PPL Electric Utilities has reached a settlement agreement in its Pennsylvania rate case that, if approved, would raise average residential bills by 4.9%, to about $184 a month, and institute a new tariff for data centers and other large load customers setting rates, terms and conditions of service.
Under the proposed settlement, filed Friday at the Pennsylvania Public Utility Commission, PPL would increase its annual electric base distribution revenue by $275 million — about 23% less than the $356.3 million the utility originally sought. PPL Electric Utilities is based in Allentown, Pennsylvania, and serves about 1.5 million customers across eastern and central Pennsylvania.
The large load tariff would apply to customers with a peak electric demand of 50 MW or greater at a single facility or 75 MW or greater in the aggregate among facilities taking service at or above 69 kV within a 10-mile radius.
Large load electric service agreements would include an initial term of not less than 10 years, an initial load ramp schedule of up to five years, minimum load guarantees and exit fees, according to the settlement agreement. Customers that choose a voluntary interruptible option can reduce the minimum load guarantees.
In addition, each large load customer would be required to execute an agreement governing its interconnection to the transmission system at voltages equal to or greater than 69 kV and provide security in an amount equal to the cost of upgrades needed to serve it.
Under the proposed tariff, large loads would provide $11 million a year for PPL Electric's residential low-income program, the company said.
The agreement acknowledges that the proposal does not address all concerns, and provisions in the tariff could change depending on the PUC’s ongoing review of large load tariffs.

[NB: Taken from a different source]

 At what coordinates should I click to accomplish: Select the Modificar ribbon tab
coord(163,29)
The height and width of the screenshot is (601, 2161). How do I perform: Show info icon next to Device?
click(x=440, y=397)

PPL Electric’s interconnection pipeline includes about 20 GW of contracted large loads, while the utility has a 7.8-GW peak load, “meaning that the Company is preparing to more than double its system demand in just 5-6 years — growth that took over a century to reach,” according to the agreement.
”Without appropriate protections, current large load growth poses a risk of stranded assets, unrecovered costs, and cross-subsidization from other ratepayers,” the agreement states. “PPL Electric asserted that it will need to make significant investments in the transmission system to interconnect these new customers, including investments that are paid for by the customer and investments that are paid for by the Company."
The agreement was supported or unopposed by most of the parties in the rate case, with limited objections raised by two parties focused on certain large net metering customer classification provisions, PPL Corp., PPL Electric’s parent company, said in a Securities and Exchange Commission filing.
If approved, the rate increase would take effect on July 1, marking PPL Electric’s first distribution rate hike since 2016. Once in effect, PPL Electric’s distribution base rates would be frozen for at least two years. PPL expects the PUC will make a decision on the agreement before July.
Under the agreement, residential customers will pay a monthly $15 charge, up from $14.09. In its initial proposal, filed in September, PPL Electric proposed an increase in the base fixed residential customer charge to $17.
The agreement includes customer service and universal service enhancements, including increasing hardship fund bill credits, improving access to assistance programs, eliminating reconnection fees, streamlining the return of security deposits and increasing low-income weatherization funding, PPL Electric said.
The agreement also would update PPL Electric’s Storm Damage Expense Rider framework to “align storm cost recovery with expected expense levels and mitigate earnings volatility associated with severe weather events,” the company said.
The settlement sets the expense from reportable storms recovered through base rates for the SDER at $32 million a year beginning July 1, up from $20 million. Any over- or under- collections would be addressed through the SDER in a later period, PPL Electric said.
The agreement contains an electric vehicle time-of-use charging rebate program that is set to run from July 1 until June 30, 2030. The program for residential EV owners will be capped at 2,000 customers.